Task to complete: Please rewrite the items from the line containing "You are a GUI" through the line containing "Action: 100,58", changing "screenshot" to "screen image" and keeping everything else the same. Leave the pictures out.

Data provided:
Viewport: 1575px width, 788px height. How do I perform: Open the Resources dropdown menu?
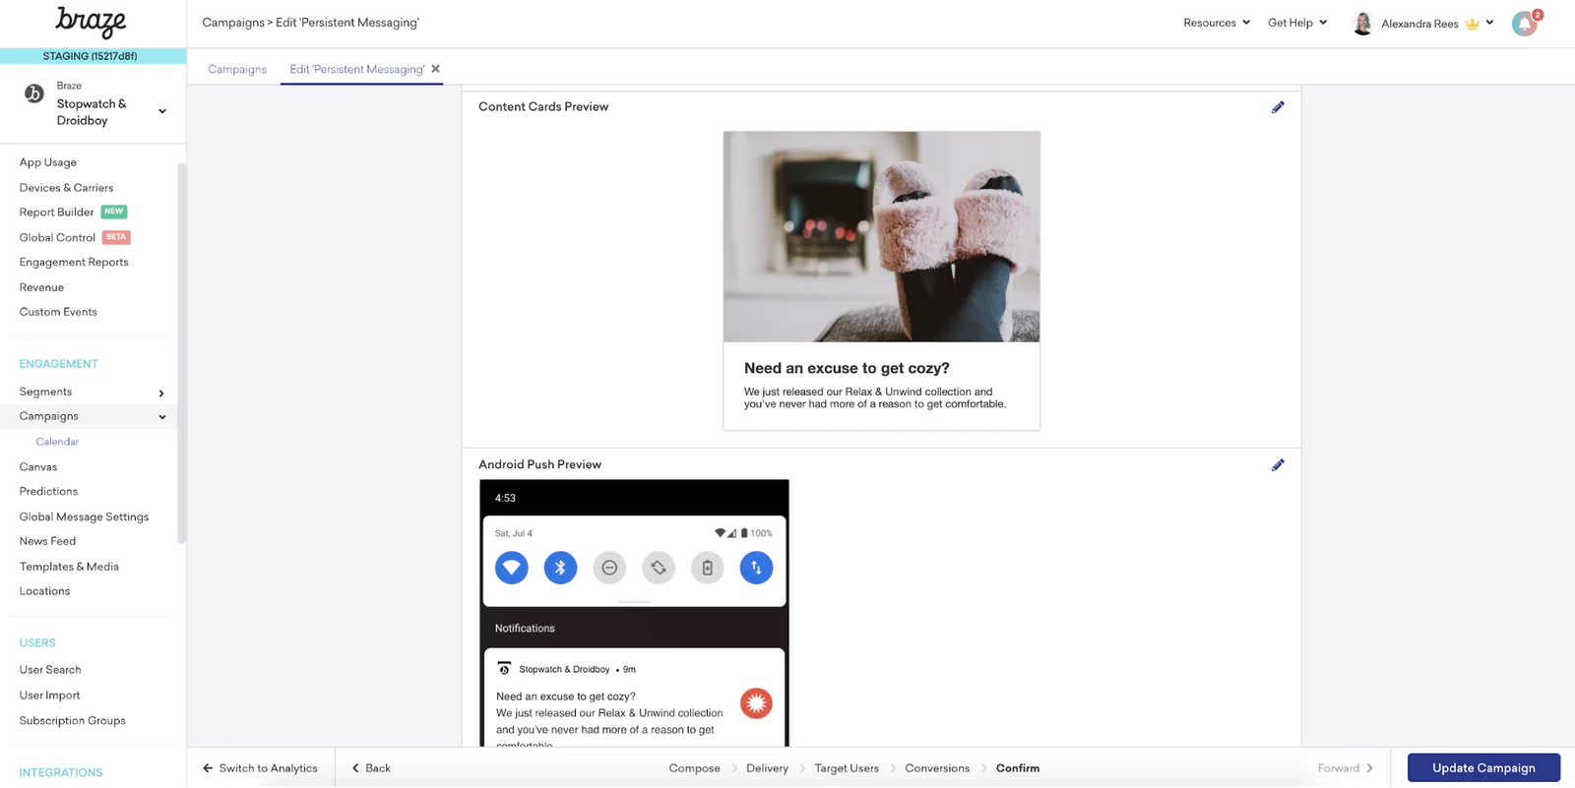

---

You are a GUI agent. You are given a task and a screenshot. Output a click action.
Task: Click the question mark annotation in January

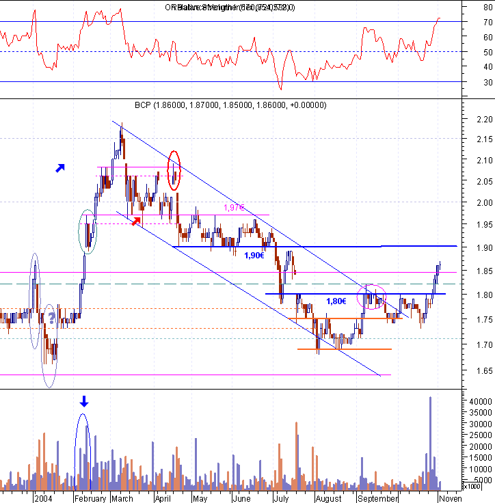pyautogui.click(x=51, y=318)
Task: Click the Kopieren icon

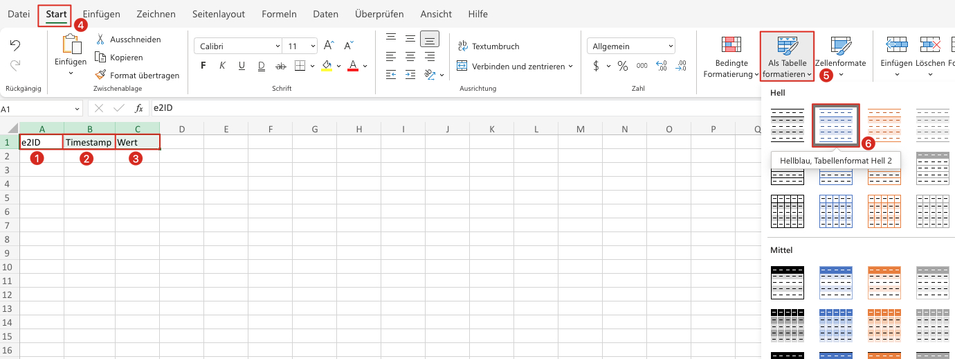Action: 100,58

Correct response:
You are a GUI agent. You are given a task and a screen image. Output a click action.
Task: Click the question mark annotation in January

pyautogui.click(x=51, y=318)
Task: Click the Kopieren icon

Action: 100,58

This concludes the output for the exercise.